Pact is an open-source Turing-incomplete smart contract language that has been purpose-built with blockchains first in mind. Pact focuses on facilitating transactional logic with the optimal mix of functionality in authorization, data management, and workflow.

We strongly believe smart contracts should only execute on the intent of the programmer. Therefore, we have designed a Pact smart contract to execute only on what it has been programmed to do, which offers a much safer environment for conducting business.

A snapshot of a payments contract from pact.kadena.io
A snapshot of a payments contract from pact.kadena.io

Interpreted Code

Pact code is executed directly on the ledger and is stored in a human-readable format as an immutable transaction. This means Pact smart contracts can be openly verified by anyone.

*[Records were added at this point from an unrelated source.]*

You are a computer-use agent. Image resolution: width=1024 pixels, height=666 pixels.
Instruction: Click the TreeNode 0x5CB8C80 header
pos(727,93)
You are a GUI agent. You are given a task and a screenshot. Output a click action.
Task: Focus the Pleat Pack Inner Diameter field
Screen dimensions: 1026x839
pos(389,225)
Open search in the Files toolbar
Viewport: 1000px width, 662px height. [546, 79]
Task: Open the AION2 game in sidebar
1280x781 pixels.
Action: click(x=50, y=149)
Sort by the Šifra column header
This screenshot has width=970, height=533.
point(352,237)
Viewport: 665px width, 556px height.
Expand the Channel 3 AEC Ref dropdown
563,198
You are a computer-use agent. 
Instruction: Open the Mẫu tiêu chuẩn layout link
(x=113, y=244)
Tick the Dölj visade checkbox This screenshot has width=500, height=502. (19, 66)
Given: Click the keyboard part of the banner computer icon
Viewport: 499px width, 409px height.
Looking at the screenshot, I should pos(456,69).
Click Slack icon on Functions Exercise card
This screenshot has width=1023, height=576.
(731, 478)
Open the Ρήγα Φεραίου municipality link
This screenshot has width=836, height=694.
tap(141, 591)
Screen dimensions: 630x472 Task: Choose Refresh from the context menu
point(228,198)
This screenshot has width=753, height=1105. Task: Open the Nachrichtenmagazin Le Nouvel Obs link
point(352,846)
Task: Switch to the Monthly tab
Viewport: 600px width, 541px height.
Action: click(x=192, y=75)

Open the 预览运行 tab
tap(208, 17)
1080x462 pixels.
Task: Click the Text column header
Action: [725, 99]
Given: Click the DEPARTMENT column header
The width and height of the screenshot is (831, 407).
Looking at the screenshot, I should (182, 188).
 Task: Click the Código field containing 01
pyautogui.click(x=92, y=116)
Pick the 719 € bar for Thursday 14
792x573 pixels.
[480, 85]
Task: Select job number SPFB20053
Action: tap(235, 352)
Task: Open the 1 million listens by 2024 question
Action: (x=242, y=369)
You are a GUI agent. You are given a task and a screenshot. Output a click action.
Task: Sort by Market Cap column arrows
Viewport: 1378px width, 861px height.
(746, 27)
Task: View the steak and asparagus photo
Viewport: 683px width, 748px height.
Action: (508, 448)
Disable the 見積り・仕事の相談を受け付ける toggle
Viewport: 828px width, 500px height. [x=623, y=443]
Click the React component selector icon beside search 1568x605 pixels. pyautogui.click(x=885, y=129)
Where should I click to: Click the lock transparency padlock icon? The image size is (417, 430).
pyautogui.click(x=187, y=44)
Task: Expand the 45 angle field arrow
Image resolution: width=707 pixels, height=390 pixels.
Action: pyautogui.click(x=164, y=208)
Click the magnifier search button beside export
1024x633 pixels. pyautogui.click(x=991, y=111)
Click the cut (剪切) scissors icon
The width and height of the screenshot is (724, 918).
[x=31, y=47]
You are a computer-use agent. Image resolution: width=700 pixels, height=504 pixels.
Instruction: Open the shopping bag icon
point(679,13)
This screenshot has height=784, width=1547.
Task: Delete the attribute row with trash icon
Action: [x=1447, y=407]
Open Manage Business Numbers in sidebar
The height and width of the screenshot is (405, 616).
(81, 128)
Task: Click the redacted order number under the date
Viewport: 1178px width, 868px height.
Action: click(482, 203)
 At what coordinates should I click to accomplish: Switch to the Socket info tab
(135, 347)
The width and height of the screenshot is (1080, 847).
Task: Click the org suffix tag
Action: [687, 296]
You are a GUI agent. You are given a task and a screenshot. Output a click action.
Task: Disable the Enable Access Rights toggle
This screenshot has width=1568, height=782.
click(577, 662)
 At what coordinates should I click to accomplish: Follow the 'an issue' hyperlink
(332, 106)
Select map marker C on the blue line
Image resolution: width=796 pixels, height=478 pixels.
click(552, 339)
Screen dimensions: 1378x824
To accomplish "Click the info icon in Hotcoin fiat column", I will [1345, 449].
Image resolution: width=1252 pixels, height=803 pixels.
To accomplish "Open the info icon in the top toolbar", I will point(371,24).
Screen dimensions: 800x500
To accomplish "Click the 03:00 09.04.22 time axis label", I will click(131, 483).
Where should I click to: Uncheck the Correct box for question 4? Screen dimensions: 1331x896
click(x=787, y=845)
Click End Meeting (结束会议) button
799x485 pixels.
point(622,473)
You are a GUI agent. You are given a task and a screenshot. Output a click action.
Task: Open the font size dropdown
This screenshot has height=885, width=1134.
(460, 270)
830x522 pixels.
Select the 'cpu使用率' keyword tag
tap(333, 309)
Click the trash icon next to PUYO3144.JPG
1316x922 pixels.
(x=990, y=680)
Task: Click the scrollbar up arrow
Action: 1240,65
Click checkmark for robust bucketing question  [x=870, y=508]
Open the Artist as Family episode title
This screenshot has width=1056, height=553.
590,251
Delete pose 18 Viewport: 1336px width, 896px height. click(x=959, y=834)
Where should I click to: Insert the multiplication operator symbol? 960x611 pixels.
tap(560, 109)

Smart contracts are more than just code, they also serve as core business processes, and making smart contract code human-readable is critical for accessibility from non-developers. This includes technical executives, lawyers, and other business professionals that are required to read, review, and verify the intent and execution of a smart contract.

Turing Incomplete

We consider Pact a spiritual successor to Bitcoin scripts — Bitcoin scripts served as inspiration for Pact and they share several similarities, one of which is that they are both Turing incomplete, meaning they do not allow recursion or infinite loops. In Pact, any recursion that is detected will cause an immediate failure and terminate all running code. This feature significantly reduces any potential attack vectors that may be present in smart contracts.

Blockchain Governance

Unlike Solidity-based contracts, Pact smart contracts can be updated, changed, or fixed through an update mechanism to declare new versions of a smart contract that are applied only once the new code has been successfully executed. Any errors will automatically roll back the smart contracts to their previous state and abort making any new changes. This feature allows developers to fix potential errors and for contracts with multiple parties to update their agreements to represent evolutions in business logic.

Pact APIs

Similarly to how understanding smart contract code should not be confined to only developers, we also believe smart contract data should not be stored only on-chain. This tenet is why Pact has API functionality so that data stored in smart contracts can be extracted into external databases via SQL.

Formal Verification

Pact also comes equipped with a powerful validation tool suite in the form of formal verification. Pact uses Z3, an open source tool developed by Microsoft, to mathematically verify and test for bugs present in code.

The formal mathematical verification system analyzes code with the use of proofs to test an intention that has been programmed into a smart contract. The feature allows developers to prove whether certain conditions can or cannot be met for a smart contract given all possible inputs that are available.

Formal verification greatly reduces vulnerabilities due to human error by ensuring that unintended outcomes and consequences cannot happen in Pact smart contracts which significantly reduces the potential attack vectors for malicious entities to exploit in a trustless environment.

The Future of Smart Contracts

For blockchain to truly realize its transformative potential, we need to commit to providing developers and users with smart contracts that they know they can trust. Pact has been designed from the ground up to offer developers a simple way to implement secure and bug-free smart contracts. Pact ships with a feature-rich REPL which allows for rapid, iterative development, incremental transaction execution, and environment and database inspection. Developing with Pact code is meant to be fun and productive; please visit our Github and Read The Docs page to learn more and try Pact out immediately using your browser.

Developers can now create next-generation smart contracts that open the door for tangible uses that require representing real value and assets on a blockchain. We will see new projects using Pact to disrupt incumbent industries, forever changing in unforeseen ways how we conduct business.